***** Document excerpt
Highlights:
- DeepSeek, operated by Hangzhou DeepSeek Artificial Intelligence Co. Ltd. and Beijing DeepSeek Artificial Intelligence Co. Ltd., made headlines last week after releasing its two primary reasoning models—DeepSeek-R1-Zero and DeepSeek-R1—on Hugging Face.
- DeepSeek’s breakthrough suggests that cutting-edge AI can be developed at a fraction of the typical cost.
Hugging Face Inc. to recreate DeepSeek’s R1 “reasoning model.” Researchers from Hugging Face wants to reverse engineer this new AI model from Chinese startup.
Their effort follows R1’s surprising achievement of matching the performance of top AI models developed by the U.S. firms—despite being built at a significantly lower cost. The Open-R1 project aims to create a fully open-source version of R1 and make all its components accessible to the AI community.
Elie Bakouch, a Hugging Face engineer leading the initiative, reported that while DeepSeek claims R1 is open source because it has no usage restrictions, it does not meet the standard definition of open software. This is because key components and training data used to develop the model have not been publicly released.
**********
> _Task goal_
Continue the article about Hugging Face's effort to recreate DeepSeek's R1 model from the point where it stops. You will not need the entries.
***** Dataset extract
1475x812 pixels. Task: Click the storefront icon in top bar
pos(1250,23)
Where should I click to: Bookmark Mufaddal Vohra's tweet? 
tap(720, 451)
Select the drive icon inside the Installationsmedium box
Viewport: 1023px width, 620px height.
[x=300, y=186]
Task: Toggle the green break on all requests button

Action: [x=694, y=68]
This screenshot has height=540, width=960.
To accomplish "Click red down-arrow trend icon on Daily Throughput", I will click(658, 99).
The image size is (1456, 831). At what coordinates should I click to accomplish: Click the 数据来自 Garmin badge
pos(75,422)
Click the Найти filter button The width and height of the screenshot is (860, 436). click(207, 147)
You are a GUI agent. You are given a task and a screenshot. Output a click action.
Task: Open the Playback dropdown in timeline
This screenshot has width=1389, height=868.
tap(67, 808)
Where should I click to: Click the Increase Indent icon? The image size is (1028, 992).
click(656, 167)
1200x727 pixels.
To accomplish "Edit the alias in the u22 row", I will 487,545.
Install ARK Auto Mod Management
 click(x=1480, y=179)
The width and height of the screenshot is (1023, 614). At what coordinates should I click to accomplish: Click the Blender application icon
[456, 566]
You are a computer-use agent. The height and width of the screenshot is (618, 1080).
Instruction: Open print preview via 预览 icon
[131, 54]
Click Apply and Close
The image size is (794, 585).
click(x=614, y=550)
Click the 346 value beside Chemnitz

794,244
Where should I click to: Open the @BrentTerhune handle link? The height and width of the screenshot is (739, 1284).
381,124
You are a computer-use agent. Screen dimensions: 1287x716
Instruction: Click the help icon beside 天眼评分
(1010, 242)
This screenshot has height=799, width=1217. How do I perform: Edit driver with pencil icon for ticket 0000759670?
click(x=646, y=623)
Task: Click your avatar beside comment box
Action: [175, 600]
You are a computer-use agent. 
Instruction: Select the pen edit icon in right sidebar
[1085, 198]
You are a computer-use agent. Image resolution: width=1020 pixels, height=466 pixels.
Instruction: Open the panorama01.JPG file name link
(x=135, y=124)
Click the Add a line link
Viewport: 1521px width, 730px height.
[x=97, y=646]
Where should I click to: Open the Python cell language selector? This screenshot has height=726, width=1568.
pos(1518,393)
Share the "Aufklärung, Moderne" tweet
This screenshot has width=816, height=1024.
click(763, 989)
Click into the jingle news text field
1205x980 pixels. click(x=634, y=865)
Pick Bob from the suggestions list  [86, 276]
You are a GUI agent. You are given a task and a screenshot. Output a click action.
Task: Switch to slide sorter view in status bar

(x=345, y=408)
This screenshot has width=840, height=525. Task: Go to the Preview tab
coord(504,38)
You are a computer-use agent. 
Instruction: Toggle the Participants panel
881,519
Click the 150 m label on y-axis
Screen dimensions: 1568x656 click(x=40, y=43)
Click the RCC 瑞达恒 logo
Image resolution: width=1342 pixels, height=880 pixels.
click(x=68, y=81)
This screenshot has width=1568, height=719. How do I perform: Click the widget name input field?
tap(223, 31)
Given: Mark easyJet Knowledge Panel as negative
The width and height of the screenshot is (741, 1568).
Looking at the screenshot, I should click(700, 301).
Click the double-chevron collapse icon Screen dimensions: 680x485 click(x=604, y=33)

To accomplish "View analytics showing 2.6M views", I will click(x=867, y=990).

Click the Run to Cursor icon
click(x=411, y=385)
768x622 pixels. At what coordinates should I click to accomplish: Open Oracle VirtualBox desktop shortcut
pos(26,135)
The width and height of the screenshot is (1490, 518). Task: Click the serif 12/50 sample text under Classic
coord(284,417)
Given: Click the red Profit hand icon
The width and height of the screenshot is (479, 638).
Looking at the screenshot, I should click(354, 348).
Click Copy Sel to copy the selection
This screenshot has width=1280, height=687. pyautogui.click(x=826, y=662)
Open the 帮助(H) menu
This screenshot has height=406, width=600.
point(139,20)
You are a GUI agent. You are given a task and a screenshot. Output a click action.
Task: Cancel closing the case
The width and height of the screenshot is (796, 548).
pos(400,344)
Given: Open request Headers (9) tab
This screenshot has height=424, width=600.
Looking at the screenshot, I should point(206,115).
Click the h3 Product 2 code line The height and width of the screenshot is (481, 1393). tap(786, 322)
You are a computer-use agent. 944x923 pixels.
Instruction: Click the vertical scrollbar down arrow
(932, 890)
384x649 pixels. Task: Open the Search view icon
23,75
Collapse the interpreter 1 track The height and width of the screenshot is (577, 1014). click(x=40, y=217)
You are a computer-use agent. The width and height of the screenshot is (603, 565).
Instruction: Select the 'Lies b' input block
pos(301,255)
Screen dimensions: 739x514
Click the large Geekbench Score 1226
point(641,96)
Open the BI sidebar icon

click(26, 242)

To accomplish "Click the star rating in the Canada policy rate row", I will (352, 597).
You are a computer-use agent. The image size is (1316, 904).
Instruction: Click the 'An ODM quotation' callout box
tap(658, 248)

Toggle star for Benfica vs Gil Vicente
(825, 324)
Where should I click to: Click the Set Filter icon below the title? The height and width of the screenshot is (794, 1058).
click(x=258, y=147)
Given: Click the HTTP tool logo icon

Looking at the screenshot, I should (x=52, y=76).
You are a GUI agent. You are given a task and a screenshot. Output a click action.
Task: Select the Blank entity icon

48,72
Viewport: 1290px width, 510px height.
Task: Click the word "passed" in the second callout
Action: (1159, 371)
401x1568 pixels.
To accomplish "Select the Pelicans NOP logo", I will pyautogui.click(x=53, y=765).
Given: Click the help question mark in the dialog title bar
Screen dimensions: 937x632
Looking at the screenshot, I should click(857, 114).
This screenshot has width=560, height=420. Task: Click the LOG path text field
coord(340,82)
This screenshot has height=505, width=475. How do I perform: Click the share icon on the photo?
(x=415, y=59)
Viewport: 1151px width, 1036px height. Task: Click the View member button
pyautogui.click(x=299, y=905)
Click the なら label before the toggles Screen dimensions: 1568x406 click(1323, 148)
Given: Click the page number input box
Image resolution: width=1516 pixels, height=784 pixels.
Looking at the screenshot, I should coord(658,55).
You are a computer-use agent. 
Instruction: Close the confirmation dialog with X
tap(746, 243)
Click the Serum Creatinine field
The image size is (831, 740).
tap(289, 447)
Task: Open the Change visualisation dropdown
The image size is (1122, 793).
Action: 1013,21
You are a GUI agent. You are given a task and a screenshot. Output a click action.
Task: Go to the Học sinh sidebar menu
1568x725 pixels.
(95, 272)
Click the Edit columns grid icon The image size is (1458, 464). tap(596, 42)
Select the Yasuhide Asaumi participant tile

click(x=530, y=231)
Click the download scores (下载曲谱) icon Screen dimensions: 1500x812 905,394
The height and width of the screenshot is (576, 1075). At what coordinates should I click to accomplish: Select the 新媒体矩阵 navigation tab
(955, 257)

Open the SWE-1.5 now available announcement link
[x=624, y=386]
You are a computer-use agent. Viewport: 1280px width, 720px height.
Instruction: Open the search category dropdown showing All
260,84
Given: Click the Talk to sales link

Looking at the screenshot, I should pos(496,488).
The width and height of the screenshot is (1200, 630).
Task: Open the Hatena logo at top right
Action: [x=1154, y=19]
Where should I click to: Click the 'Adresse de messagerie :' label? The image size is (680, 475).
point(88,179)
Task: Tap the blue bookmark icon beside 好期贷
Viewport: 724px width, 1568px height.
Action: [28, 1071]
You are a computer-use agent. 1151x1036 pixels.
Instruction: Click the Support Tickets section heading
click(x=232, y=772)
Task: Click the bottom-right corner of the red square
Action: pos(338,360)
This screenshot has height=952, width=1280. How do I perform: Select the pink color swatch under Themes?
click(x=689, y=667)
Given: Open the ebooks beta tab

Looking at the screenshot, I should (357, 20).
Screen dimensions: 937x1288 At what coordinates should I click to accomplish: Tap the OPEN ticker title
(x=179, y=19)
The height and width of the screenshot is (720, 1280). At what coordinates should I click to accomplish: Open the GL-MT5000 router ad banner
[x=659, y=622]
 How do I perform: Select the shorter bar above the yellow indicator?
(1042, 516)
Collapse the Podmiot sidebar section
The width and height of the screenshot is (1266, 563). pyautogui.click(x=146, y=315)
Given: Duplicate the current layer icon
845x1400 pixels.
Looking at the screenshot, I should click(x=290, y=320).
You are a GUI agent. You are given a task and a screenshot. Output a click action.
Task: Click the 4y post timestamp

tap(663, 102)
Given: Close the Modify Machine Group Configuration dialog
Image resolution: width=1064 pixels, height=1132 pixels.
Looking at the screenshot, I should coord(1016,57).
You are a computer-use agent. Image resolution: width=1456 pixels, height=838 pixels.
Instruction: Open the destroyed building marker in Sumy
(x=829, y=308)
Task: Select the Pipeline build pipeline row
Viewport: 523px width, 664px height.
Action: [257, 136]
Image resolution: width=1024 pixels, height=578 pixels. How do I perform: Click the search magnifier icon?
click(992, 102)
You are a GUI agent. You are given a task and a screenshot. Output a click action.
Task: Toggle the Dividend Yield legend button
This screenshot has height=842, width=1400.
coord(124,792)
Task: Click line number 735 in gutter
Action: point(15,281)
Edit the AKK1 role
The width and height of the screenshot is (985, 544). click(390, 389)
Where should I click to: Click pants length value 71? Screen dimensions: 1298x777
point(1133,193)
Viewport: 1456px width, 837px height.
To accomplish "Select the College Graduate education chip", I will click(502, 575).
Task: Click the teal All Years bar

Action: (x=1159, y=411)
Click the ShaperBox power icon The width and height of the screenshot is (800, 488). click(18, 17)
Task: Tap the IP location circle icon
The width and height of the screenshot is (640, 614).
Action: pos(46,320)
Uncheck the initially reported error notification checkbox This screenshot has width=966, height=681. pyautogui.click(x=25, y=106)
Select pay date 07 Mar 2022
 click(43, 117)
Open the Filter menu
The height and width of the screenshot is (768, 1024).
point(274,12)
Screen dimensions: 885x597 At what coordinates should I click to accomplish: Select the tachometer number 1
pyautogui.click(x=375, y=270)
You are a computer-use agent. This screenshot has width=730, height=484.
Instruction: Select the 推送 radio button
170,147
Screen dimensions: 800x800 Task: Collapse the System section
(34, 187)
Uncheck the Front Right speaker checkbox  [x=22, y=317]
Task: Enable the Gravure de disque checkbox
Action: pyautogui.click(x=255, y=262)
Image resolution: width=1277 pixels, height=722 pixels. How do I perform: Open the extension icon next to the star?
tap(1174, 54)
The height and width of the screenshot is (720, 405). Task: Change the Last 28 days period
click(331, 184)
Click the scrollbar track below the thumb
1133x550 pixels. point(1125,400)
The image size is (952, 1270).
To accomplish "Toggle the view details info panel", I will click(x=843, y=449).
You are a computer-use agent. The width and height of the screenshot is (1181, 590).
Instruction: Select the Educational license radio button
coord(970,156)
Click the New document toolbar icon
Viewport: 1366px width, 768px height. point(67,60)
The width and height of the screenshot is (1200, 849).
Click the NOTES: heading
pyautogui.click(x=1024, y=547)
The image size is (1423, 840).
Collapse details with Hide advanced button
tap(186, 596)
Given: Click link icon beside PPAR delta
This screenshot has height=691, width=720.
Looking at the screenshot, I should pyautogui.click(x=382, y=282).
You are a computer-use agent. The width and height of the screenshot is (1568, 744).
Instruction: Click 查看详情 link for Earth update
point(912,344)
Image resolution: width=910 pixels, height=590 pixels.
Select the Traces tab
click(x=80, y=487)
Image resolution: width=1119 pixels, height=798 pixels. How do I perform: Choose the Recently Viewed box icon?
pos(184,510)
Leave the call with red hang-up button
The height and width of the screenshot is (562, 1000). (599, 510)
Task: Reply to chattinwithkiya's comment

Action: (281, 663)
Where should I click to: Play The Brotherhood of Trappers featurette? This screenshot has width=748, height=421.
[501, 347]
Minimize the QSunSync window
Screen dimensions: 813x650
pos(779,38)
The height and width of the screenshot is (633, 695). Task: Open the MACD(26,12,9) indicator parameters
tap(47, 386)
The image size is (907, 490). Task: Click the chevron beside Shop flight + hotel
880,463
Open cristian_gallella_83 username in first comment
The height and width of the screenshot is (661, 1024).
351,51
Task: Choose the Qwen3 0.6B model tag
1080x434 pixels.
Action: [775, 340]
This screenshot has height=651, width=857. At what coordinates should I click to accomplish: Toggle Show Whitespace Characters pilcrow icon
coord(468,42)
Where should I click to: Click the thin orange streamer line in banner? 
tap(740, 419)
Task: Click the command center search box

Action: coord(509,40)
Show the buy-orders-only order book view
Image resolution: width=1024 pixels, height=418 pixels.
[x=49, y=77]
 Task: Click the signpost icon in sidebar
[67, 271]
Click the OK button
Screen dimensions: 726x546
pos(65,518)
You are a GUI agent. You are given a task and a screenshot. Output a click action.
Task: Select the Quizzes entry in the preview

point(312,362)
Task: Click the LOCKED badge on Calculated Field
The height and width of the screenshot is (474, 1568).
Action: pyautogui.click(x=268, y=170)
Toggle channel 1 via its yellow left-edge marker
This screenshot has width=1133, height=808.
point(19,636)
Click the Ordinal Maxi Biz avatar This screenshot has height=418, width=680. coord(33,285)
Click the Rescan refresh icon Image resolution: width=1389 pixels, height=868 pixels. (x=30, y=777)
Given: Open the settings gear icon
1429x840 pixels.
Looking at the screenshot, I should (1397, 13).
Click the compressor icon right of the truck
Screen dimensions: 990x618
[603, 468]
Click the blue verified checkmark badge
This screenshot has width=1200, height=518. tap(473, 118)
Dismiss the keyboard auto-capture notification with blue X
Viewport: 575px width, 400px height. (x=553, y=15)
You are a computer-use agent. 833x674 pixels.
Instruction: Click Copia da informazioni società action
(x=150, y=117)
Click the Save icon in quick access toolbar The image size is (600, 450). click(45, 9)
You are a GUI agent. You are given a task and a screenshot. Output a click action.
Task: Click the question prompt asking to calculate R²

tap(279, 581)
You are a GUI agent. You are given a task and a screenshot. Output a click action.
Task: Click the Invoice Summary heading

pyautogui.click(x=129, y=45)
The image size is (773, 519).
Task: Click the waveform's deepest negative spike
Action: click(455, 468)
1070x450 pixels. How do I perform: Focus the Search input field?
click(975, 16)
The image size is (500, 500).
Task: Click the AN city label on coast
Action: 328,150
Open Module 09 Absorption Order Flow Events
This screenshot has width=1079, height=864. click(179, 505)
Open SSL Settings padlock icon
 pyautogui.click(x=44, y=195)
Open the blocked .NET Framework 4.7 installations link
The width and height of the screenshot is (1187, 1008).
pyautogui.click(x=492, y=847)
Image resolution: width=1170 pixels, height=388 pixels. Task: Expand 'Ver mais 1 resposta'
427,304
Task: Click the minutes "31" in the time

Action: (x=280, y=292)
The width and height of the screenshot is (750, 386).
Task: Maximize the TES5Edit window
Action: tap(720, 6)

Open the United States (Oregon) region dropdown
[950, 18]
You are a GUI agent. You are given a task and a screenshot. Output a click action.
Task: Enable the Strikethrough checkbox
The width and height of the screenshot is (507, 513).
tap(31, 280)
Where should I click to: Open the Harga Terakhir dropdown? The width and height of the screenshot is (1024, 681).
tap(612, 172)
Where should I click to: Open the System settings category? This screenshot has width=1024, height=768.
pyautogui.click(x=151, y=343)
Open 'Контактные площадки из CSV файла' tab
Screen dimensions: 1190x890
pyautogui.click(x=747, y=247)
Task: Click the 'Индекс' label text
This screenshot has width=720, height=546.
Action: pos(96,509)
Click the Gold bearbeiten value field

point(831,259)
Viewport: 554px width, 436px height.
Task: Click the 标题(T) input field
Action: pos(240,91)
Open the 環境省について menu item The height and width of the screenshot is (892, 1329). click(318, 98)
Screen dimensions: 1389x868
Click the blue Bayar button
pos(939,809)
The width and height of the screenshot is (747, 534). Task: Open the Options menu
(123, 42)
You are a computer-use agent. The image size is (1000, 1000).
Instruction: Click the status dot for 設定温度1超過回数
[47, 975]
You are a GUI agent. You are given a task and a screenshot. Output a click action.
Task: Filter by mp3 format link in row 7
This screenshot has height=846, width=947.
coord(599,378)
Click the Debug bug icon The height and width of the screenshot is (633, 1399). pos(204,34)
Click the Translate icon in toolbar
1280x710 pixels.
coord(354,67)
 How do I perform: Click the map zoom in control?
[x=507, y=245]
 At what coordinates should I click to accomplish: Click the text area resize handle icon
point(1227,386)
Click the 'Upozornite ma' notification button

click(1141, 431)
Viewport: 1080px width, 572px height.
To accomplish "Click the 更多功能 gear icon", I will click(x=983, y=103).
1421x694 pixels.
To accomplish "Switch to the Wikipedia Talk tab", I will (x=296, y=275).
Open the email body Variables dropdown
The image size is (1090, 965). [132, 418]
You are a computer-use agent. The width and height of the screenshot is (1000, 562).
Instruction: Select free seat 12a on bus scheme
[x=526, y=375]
**********
> _Result of this task_
Due to this lack of transparency, Bakouch explained, R1 remains a “black box” much like proprietary models such as OpenAI’s GPT series, preventing the AI community from fully understanding, improving, or building upon it.
DeepSeek, operated by Hangzhou DeepSeek Artificial Intelligence Co. Ltd. and Beijing DeepSeek Artificial Intelligence Co. Ltd., made headlines last week after releasing its two primary reasoning models—DeepSeek-R1-Zero and DeepSeek-R1—on Hugging Face. Alongside the release, the company also published a paper on arxiv.com detailing the models’ development process.
The R1 model has generated significant excitement for its ability to compete with advanced large language models like OpenAI’s GPT-4o and Anthropic PBC’s Claude, despite being developed at a total cost of just USD 5.6 million. In contrast, the U.S. tech giants such as OpenAI, Google LLC, and Meta Platforms Inc. have invested billions in building their own models.
DeepSeek’s breakthrough suggests that cutting-edge AI can be developed at a fraction of the typical cost. This revelation sent shockwaves through financial markets earlier this week, causing stocks of major AI-focused U.S. companies to plummet. Nvidia Corp. saw its stock drop by 15%, Broadcom Inc. fell 16%, and Taiwan Semiconductor Manufacturing Corp. declined 14%.
Meanwhile, DeepSeek’s iOS chatbot app, which offers free access to the R1 model, skyrocketed to the top of the Apple App Store’s productivity category, becoming the No. one app seemingly overnight.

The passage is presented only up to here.